Definition of a Combination Prevention Programme

The Joint United Nations Programme on HIV/AIDS (UNAIDS) Prevention Reference Group stated in 2009 the following definition:

Combination prevention programme are “rights-based, evidence-informed, and community-owned programmes that use a mix of biomedical, behavioural, and structural interventions, prioritized to meet the current HIV prevention needs of particular individuals and communities, so as to have the greatest sustained impact on reducing new infections. Well-designed combination prevention programmes are carefully tailored to national and local needs and conditions; focus resources on the mix of programmatic and policy actions required to address both immediate risks and underlying vulnerability; and they are thoughtfully planned and managed to operate synergistically and consistently on multiple levels (e.g. individual, relationship, community, society) and over an adequate period of time. They mobilize community, private sector, government and global resources in a collective undertaking; require and benefit from enhanced partnership and coordination; and they incorporate mechanisms for learning, capacity building and flexibility to permit continual improvement and adaptation to the changing environment.”.⁷

Placing COVID-19 instead of HIV in the above-mentioned definition can provide a proper multilevel programme to face the unprecedent magnitude of this new pandemic. Furthermore, this definition acknowledges human rights, science and community as the basis for a successful programme.
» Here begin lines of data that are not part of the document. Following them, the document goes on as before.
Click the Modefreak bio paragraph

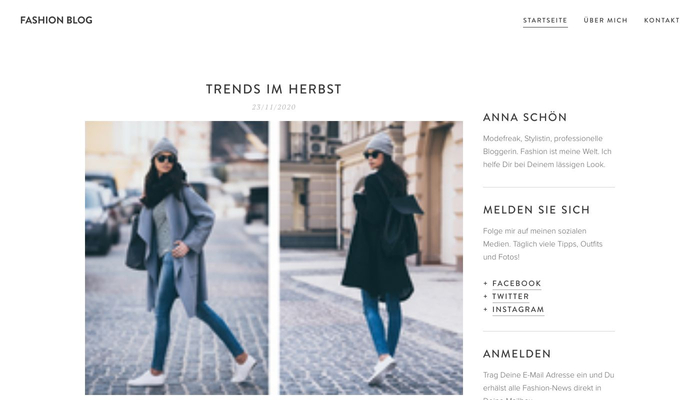click(547, 151)
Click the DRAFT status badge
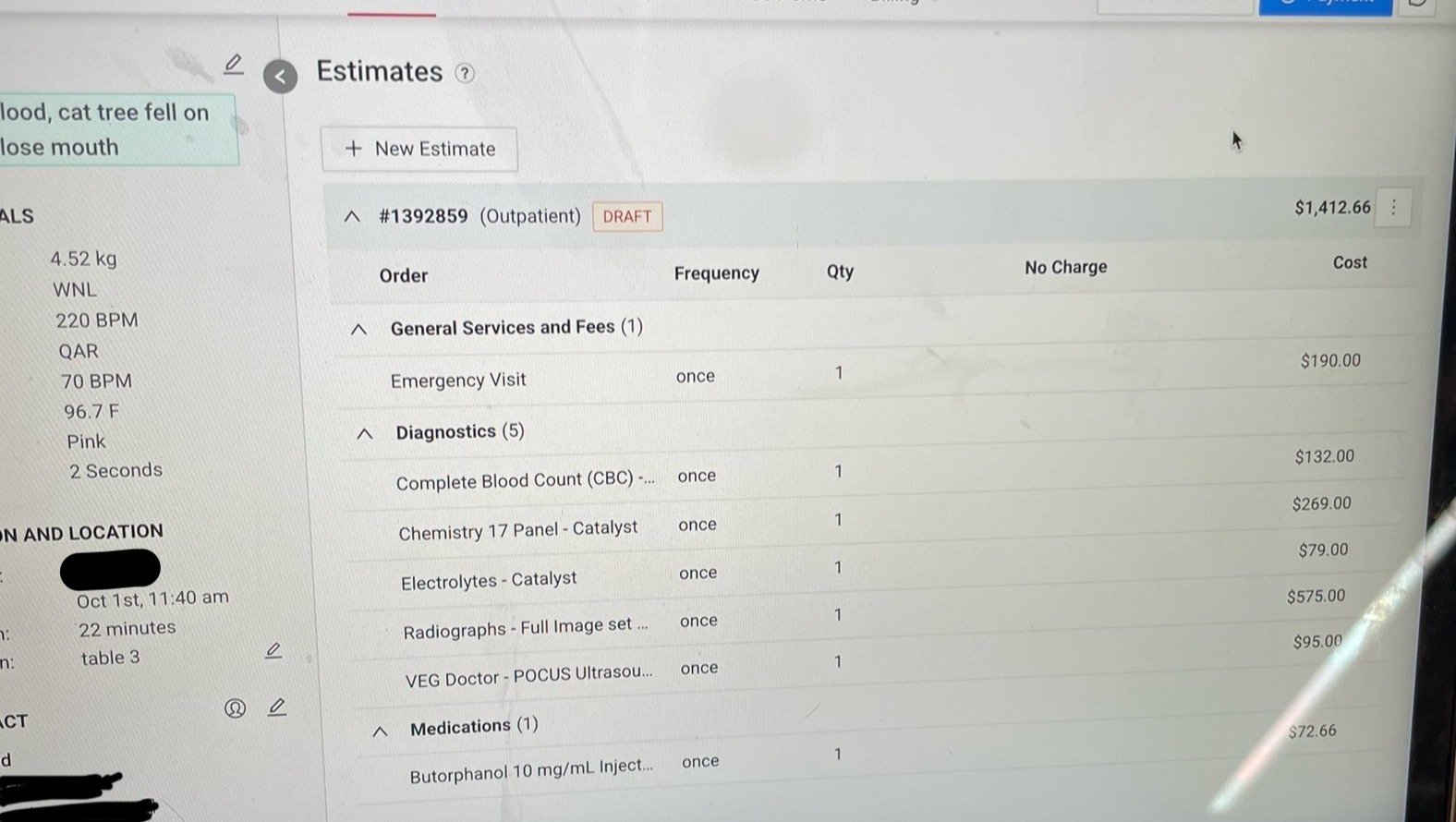1456x822 pixels. point(627,217)
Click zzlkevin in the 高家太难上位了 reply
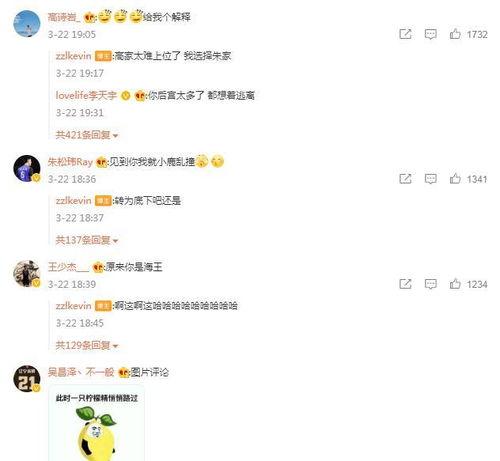Screen dimensions: 500x461 tap(73, 56)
There is not “one-size-fits-all” design for combination prevention programmes. Availability and offer of several preventive methods make possible that individuals mix biomedical and behavioral strategies in the frame of structural interventions sensitive to specificities of individuals and communities ⁸. The success of the programme will not depend only on isolated actions of individuals, communities or governments but to combined actions at every level. Every combination prevention programme covers three main areas: biomedical, behavioral and structural areas. Examples of strategies in these areas are presented in Table 1 and will be detailed below.

Table 1 Examples of strategies for a combined prevention programme in HIV and in COVID-19

Area	Objective	Strategy in HIV	Strategy in COVID-19
Biomedical Interventions with clinical and medical methods	Physical barriers to prevent infection	Condoms and lubricants	Use of masks and personal protective equipment
	Identifying infected asymptomatic individuals able to transmit the infection	Mass testing (Serology)	Mass testing (RT-PCR)
	Prophylactic measures in case of potential exposure	PREP and PEP	Washing hands and cleaning of objects with potential exposure
	Identifying individuals that are unlikely to transmit infections	Undetectable = Untrasmittable (HIV viral load in infected individuals)	Serology testing
	Treating underlying medical conditions associated to increased risk	STI diagnosis and treatment	Treatment of diabetes mellitus, chronic lung disease, and cardiovascular disease and other comorbidities
Behavioral Interventions that promote healthy behaviors	Reduction of risk in potential interactions between susceptible and infected individuals	Serosorting and sexual harm reduction practices	Isolation, quarantine, social distancing and community containment measures
Behavioral Interventions that promote healthy behaviors	Providing basis for behavioral changes and social marketing campaigns	Comprehensive sex education and campaigns to promote use of prevention methods	Comprehensive education in scientific basis to support COVID-19 prevention measures and campaigns to promote use of prevention methods
Structural Interventions that promote an enabling environment	Identification and actions on key and vulnerable populations	Avoiding marginalization and targeted policies for vulnerable populations	Measures to improve living conditions of senior citizens and minorities and social welfare policies to reduce inequality
	General protection for populations	Universal access to prevention, diagnosis and treatment of HIV	Financial assistance to affected households and firms

Biomedical Area

Biomedical interventions are those based on clinical and medical methods. They can be pharmacological or non-pharmacological and relies on use of hard technology. This kind of interventions requires to warrant access to supplies as well as individual and community adherence to the technology.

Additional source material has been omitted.